Given text:
· · · · · · ·
The parashot are the weekly Torah portions that developed over time to structure public Scripture reading in Jewish worship. While public reading of the Torah is rooted in the Bible itself as seen in Nehemiah 8, the division of the Torah into regular portions took shape during the days following Ezra.
This led to an annual reading reading cycle. By the first centuries after the birth of our Messiah, the Torah was divided into 54 parashot so the entire Torah could be read in a year. Each parsha was paired with a related Haftarah from the Prophets. This system created a shared rhythm of worship and study that unified Jewish communities across the world and ensured continual engagement with the whole Torah.
So our kinsmen around the world have been reading since Sunday Parashat VayigashGenesis 44:18–47; Haftarah Ezekiel 37 And that is what I will be speaking on this morning.
Introduction
This Shabbat we stand at a threshold. One year is closing and another is about to begin. For many, a new year brings reflection, resolutions, and the hope that what lies ahead might be better than what has been left behind.
We instinctively know that endings and beginnings matter. Yet Scripture reminds us that God’s way of renewal is very different from the world’s.
The Bible doesn’t invite us to turn the page and forget what came before. Instead, God calls us to face the past honestly, to acknowledge where there has been sin, division, or pain, and to trust Him to redeem what we cannot undo.
That’s why Parashat Vayigash is such a fitting portion as we enter a new year. Its name means drawing near.
Before anything can be restored, someone must step forward.
Before reconciliation can take place, truth must be faced.
Before unity can be experienced, humility must lead the way.
In this parsha, two sons of Jacob stand at the center of Israel’s history – Judah and Joseph.
The parsha begins as Judah draws near carrying the weight of the past, not to excuse it, but to take responsibility for it.
While Joseph reveals what had been hidden by his brothers, not to shame, but to heal.
God shows us that new beginnings are not created by erasing history, but by redeeming it.
The Haftarah from Ezekiel 37 carries this same theme but looking forward. God does not pretend the division between Judah and Joseph never happened. Instead, He takes what was broken and bring healing and restoration.
As we begin a new year, this is the kind of renewal God offers to those who will fully come to Him. Not a superficial change, but deep reconciliation. Not human resolve, and resolutions but a restoration done by God through His Spirit.
Drawing Near Is the First Step Toward Renewal
Genesis 44:18-22 tells us that Judah drew near to Joseph.
· · · · · · ·
Entries shown:
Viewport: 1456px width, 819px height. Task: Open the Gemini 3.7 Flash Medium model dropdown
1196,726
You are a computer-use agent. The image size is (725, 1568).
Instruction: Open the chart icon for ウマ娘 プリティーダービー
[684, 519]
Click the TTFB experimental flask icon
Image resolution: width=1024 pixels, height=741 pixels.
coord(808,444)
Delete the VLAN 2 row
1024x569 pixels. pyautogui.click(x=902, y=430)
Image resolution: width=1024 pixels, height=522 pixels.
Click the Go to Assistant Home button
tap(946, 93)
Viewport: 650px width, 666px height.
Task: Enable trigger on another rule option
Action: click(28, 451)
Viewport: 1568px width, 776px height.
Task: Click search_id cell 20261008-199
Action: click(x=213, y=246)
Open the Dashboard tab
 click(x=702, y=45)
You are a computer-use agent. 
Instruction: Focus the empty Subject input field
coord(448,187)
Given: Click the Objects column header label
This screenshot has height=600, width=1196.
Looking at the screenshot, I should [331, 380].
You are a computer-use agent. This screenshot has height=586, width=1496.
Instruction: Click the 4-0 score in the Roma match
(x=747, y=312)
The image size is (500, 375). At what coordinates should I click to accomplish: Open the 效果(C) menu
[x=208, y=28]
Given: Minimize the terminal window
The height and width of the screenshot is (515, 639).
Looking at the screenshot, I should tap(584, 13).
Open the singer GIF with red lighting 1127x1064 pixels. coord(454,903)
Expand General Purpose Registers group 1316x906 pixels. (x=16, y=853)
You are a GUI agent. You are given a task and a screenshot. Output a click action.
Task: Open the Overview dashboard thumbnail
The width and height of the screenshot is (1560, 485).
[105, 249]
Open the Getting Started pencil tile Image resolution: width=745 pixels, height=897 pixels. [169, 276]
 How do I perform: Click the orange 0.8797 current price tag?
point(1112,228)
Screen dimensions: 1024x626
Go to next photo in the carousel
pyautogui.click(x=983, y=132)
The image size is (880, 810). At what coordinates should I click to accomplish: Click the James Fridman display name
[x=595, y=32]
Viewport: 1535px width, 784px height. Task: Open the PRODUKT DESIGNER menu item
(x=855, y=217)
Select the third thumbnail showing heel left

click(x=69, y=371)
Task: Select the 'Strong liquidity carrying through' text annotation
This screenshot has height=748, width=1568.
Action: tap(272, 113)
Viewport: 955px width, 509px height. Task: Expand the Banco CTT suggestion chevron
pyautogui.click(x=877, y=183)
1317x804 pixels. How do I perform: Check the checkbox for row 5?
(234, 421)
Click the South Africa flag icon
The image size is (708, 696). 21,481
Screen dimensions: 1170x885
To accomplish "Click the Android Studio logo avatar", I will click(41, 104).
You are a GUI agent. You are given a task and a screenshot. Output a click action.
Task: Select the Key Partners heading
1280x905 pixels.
· · · · · · ·
Assignment A: Into how many parashot was the Torah divided so the whole Torah could be read in a year, according to the sermon?
Assignment B: According to the sermon, why is Parashat Vayigash a fitting portion to read as a new year begins? Answer in one to three sentences.

Your solution A: 54 parashot.

Your solution B: God's way of renewal does not ask us to turn the page and forget the past. It calls us to face the past honestly, acknowledge sin, division, or pain, and trust Him to redeem what we cannot undo. The portion fits that call because its name means drawing near.